Recipe by Cassy Vires, Photography by Jennifer Silverberg
Savory Parmesan French Toast with Bayonne Ham and Eggs
French toast isn’t always sweet. This savory variation combines the classic flavors of parmesan and ham for a delicious meal served any time of day.
- 5 tablespoons olive oil divided
- 2 tablespoons unsalted butter
- 1 cup whole milk
- 3 large eggs
- ½ cup grated Parmesan plus extra as garnish
- Kosher salt to taste
- Freshly ground black pepper to taste
- 6 1 ” thick slices sourdough bread
- 3 cups baby arugula
- 3 ounces sliced Bayonne ham torn into bite size pieces
- In a large skillet over low heat, combine 2 tablespoons olive oil and butter; cook until melted.
- Meanwhile, whisk together milk, eggs, and Parmesan and season with salt and pepper. Dip the bread slices in the egg mixture. Don’t let the slices soak too long.
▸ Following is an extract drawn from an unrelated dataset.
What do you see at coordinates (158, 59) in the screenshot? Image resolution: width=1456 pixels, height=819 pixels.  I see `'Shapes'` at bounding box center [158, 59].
- Increase skillet heat to medium-high and add the bread slices and cook until browned on both sides. Remove from pan and keep warm.
- Meanwhile, toss the arugula, remaining olive oil, and ham together and season with salt and pepper. When the bread is toasted, place on a plate and top with the salad. Garnish with Parmesan cheese, and, for extra pizzazz, top with a sunny-side up egg.